The practical FX employed within are a joy to behold, creatures emerging as modernised versions of The Thing‘s worst-nightmare creations. In fact, the movie could be seen as a reasonable accompaniment to Carpenter’s seminal horror movie, dealing as it does with the plight of one man (in this case, Aaron Poole’s lowly police officer) against an unknowable evil.
The Void boasts quite a few twists and turns to rival that of The Thing also, which is especially impressive given it clocks in at 90 minutes exactly (fast emerging as the ideal length for a low-budget horror movie). And it’s never entirely clear where each character’s loyalties lie, whether it’s a pregnant young woman about to pop or a smug randomer who’s inexplicably appeared.

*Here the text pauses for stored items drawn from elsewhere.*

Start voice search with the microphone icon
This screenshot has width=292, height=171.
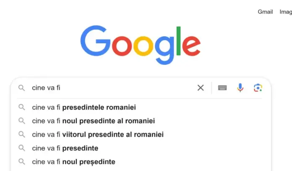tap(240, 88)

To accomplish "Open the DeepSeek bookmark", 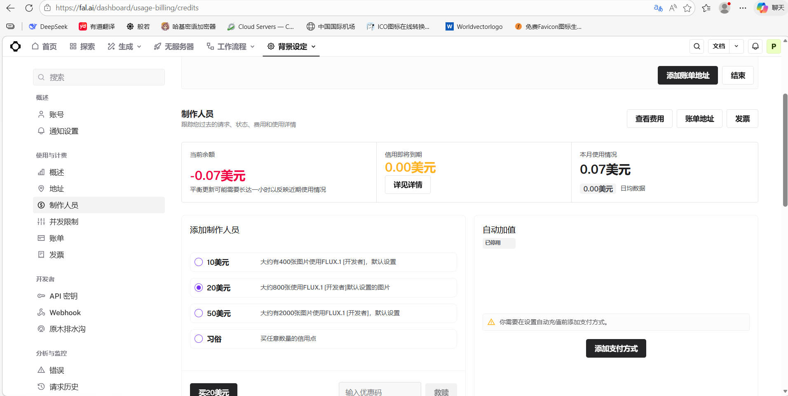I will [x=48, y=27].

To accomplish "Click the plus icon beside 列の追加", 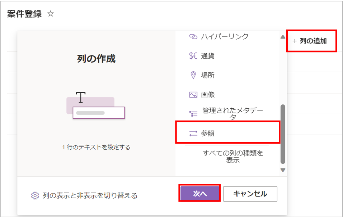I will click(295, 41).
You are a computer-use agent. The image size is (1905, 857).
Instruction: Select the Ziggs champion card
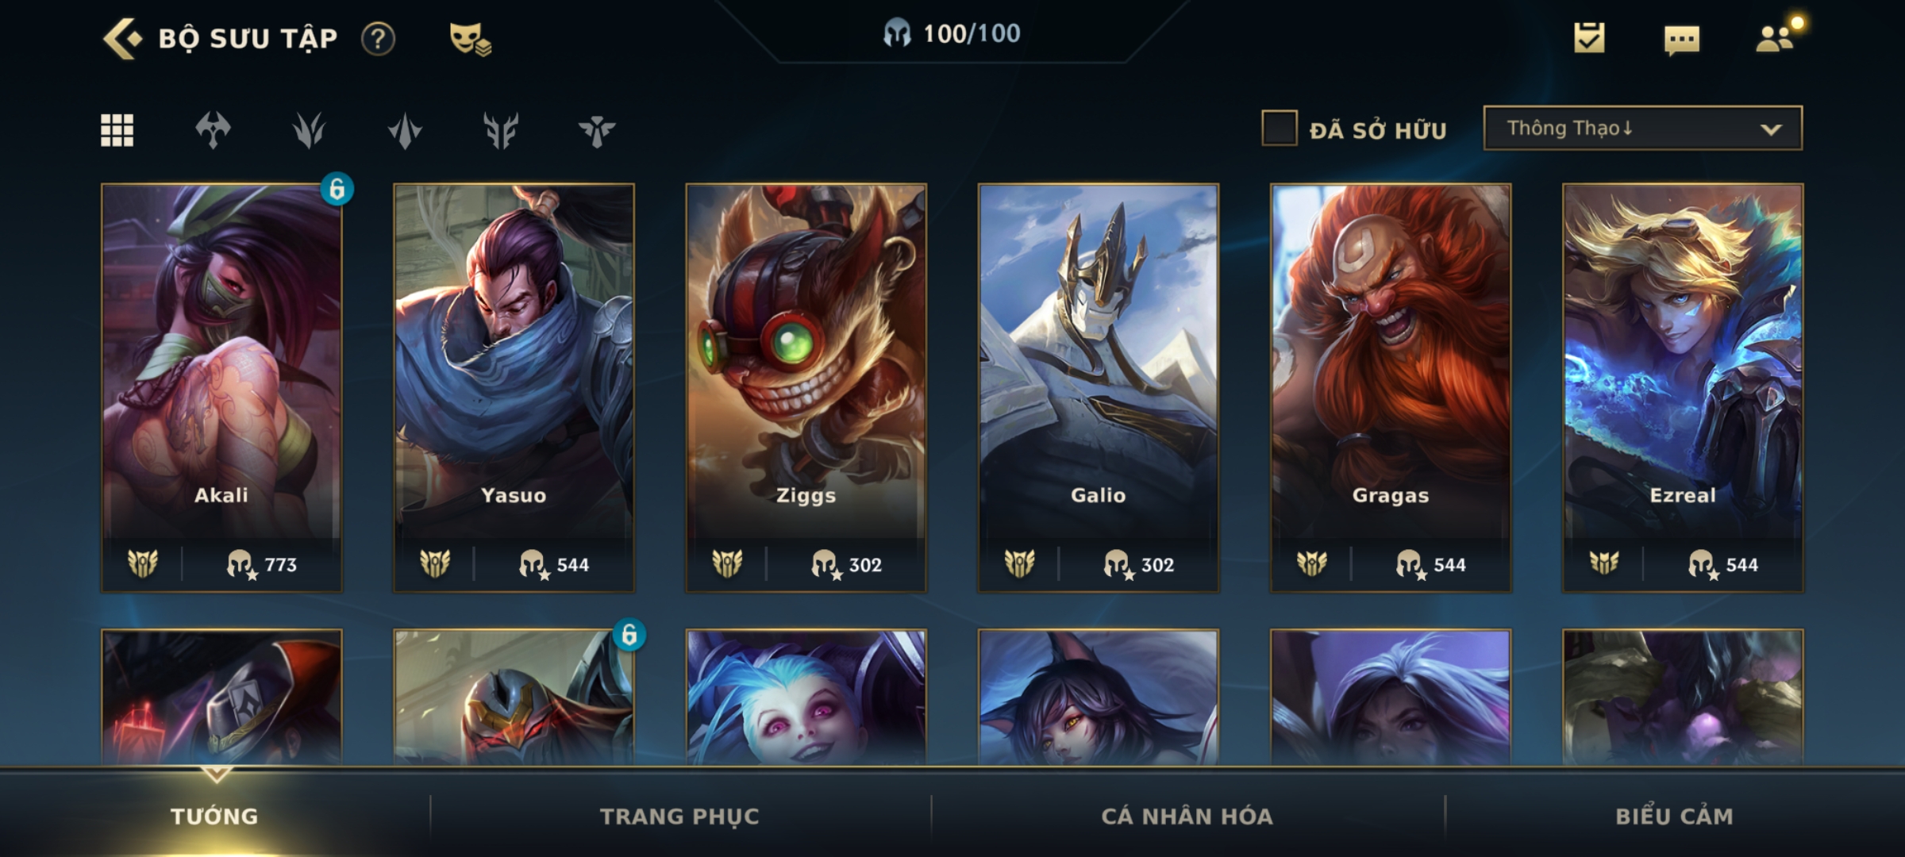click(x=806, y=388)
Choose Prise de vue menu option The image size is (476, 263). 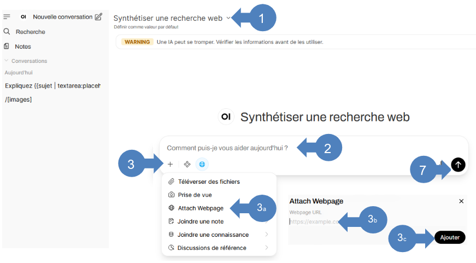195,195
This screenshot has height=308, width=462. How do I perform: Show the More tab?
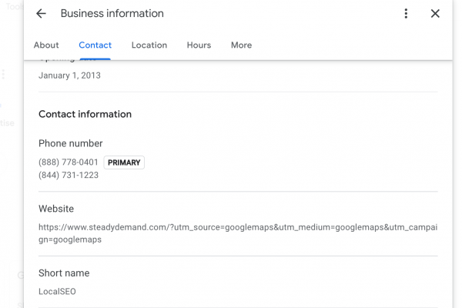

There’s been a trend lately for single location (or mostly single location) set stuff in horror, the idea being that even the tiniest budget can accommodate a number of key scenes shot in the one place. This was perhaps best employed in Anthony DiBlasi’s chilling Last Shift which, funnily enough, would make for a fine double bill with The Void given their similarly dark tones.
Movies this nuts don’t usually play it straight and, although co-screenwriters and directors Gillespie and Kotanski imbue the proceedings with some jet-black humour and even a couple of well-placed genre nods (Night Of The Living Dead is being watched on TV at one point) they know better than to wink at the audience too much, or else they’ll risk not scaring us.
And The Void is very, very scary. It’s unsettling and weird and tense in a similar manner to The Thing, Last Shift or even Turkish shocker Baskin, which was nastier but no less limited by staging the action in one key location. But this is its own beast in a way that will make it a fan favourite in years to come, provided enough of us get behind it. So, seek it out immediately if not sooner.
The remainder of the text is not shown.